Maximum Entropy (Max-Ent) IRL

IRL is intrinsically an ill-posed problem, as multiple reward functions can account for the expert’s behavior. And the presence of degenerate and multiple solutions led early approaches, such as apprenticeship learning (AIRP), to exhibit a side effect. Specifically, the feature expectation matching:

\[\boldsymbol{\mu} (\pi) = \mathbb{E}_{\pi} \left[ \sum_{t=0}^{T-1} \gamma^t \boldsymbol{\phi}(\mathbf{s}_t, \mathbf{a}_t) \right] = \boldsymbol{\mu} (\pi^*) = \mathbb{E}_{\pi^*} \left[ \sum_{t=0}^{T-1} \gamma^t \boldsymbol{\phi}(\mathbf{s}_t, \mathbf{a}_t) \right] \\\]

is inadequate to ensure that \(\pi = \pi^*\), potentially causing the algorithm to malfunction; for example, it might assign zero probability to some of the demonstrated actions. In the following simple example with three demonstrated paths, suppose we determine an optimal reward weight $\boldsymbol{\alpha}$ by maximizing the feature expectation margin.
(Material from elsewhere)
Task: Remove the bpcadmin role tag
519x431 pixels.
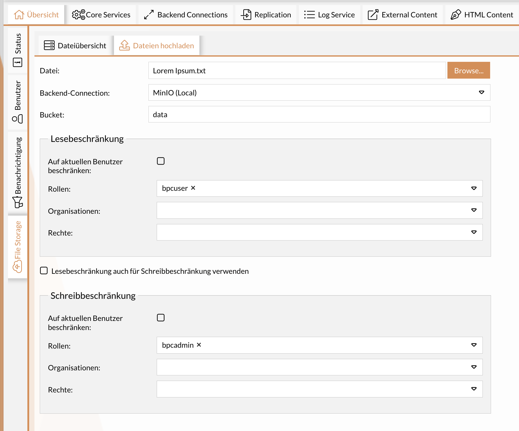Action: (x=199, y=345)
There are then two non-degenerate optimal policies:

• $\pi_1$: if $\boldsymbol{\alpha} < 0$, path 1 should be selected;
• $\pi_2$: if $\boldsymbol{\alpha} > 0$, path 3 should be selected;

In this scenario, although the convex combination of feature expectations $\tilde{\boldsymbol{\mu}} = \lambda_1 \boldsymbol{\mu}(\pi_1) + \lambda_2 \boldsymbol{\mu}(\pi_2)$ obtained from the projection algorithm matches \(\boldsymbol{\mu} (\pi^*)\), the resulting convex mixture of policy $\lambda_1 \pi_1 + \lambda_2 \pi_2$ may not be optimal, as it never selects path 2, despite it being demonstrated by the expert.

$\mathbf{Fig\ 6.}$ A simple example with three action choices where the mixture of optimal policies can have zero probability for demonstrated behavior if path 2 is demonstrated. (source: Ziebart's Ph.D. Thesis, CMU, 2010)
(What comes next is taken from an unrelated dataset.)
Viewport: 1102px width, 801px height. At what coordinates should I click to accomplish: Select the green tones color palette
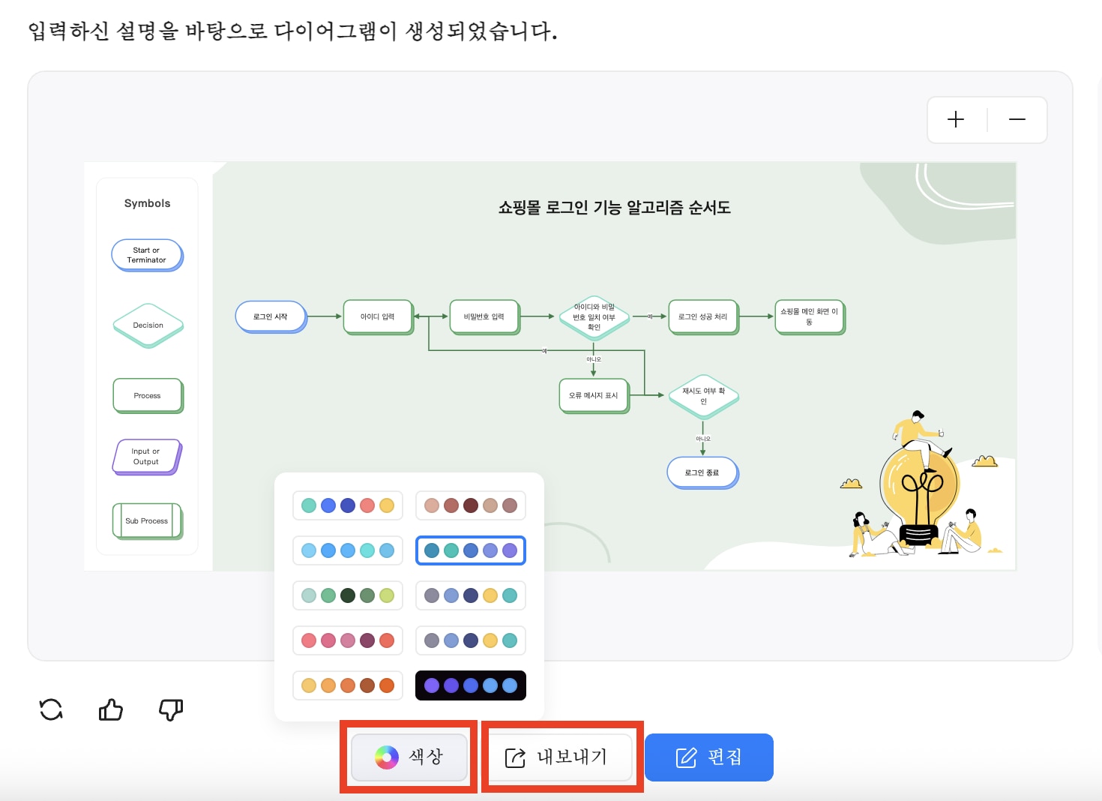pos(348,596)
Similar to the idea of BIRL, maximum entropy (Max-Ent) IRL adopts a probability approach to resolve the ill-posed problem of the original IRL. The key idea in the maximum entropy approaches is to not only match the feature expectations, but also remove ambiguity in the path distribution $p (\tau \vert \mathbf{R})$ by trying to make $p (\tau \vert \mathbf{R})$ as being no more committed to any particular path as possible.
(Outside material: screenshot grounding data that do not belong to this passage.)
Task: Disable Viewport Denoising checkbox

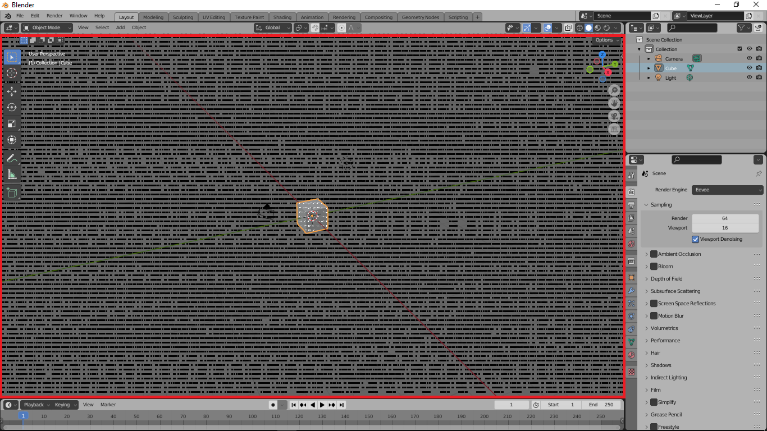Action: point(695,239)
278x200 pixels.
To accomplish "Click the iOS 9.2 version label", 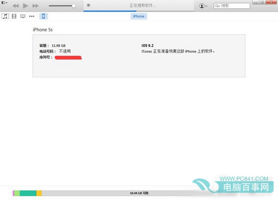I will (147, 45).
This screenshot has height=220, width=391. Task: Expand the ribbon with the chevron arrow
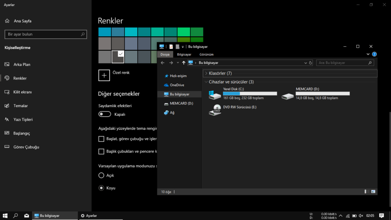tap(368, 54)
\[\begin{aligned} p^* (\tau \vert \mathbf{R}) & = \underset{p}{\arg \max} \; \mathbb{H} (p) \\ & = \begin{aligned}[t] & \underset{p}{\arg \max} \; \int - p (\tau \vert \mathbf{R}) \log p (\tau \vert \mathbf{R}) \; d \tau \\ & \text{ s.t. } \begin{aligned}[t] & \mathbb{E}_{\tau \sim p (\tau \vert \mathbf{R})} \left[ \sum_{t=0}^{T-1} \gamma^t \boldsymbol{\phi}(\mathbf{s}_t, \mathbf{a}_t) \right] = \boldsymbol{\mu} (\pi^*) = \mathbb{E}_{\pi^*} \left[ \sum_{t=0}^{T-1} \gamma^t \boldsymbol{\phi}(\mathbf{s}_t, \mathbf{a}_t) \right] \\ & \int p (\tau \vert \mathbf{R}) d \tau = 1 \text{ and } p (\tau \vert \mathbf{R}) \geq 0 \; \forall \tau \in \mathcal{D} \end{aligned} \end{aligned} \end{aligned}\]

Original Max-Ent IRL Algorithm

Ziebart et al. AAAI 2008 proposed the first Max-Ent IRL algorithm that utilized feature expectation matching and similar probabilistic model with the first BIRL algorithm:

\[p \left( \mathbf{a} \vert \mathbf{s}, \mathbf{R} \right) \propto \exp \left( \frac{Q^{\pi^*} (\mathbf{s}, \mathbf{a} ; \mathbf{R})}{\beta} \right)\]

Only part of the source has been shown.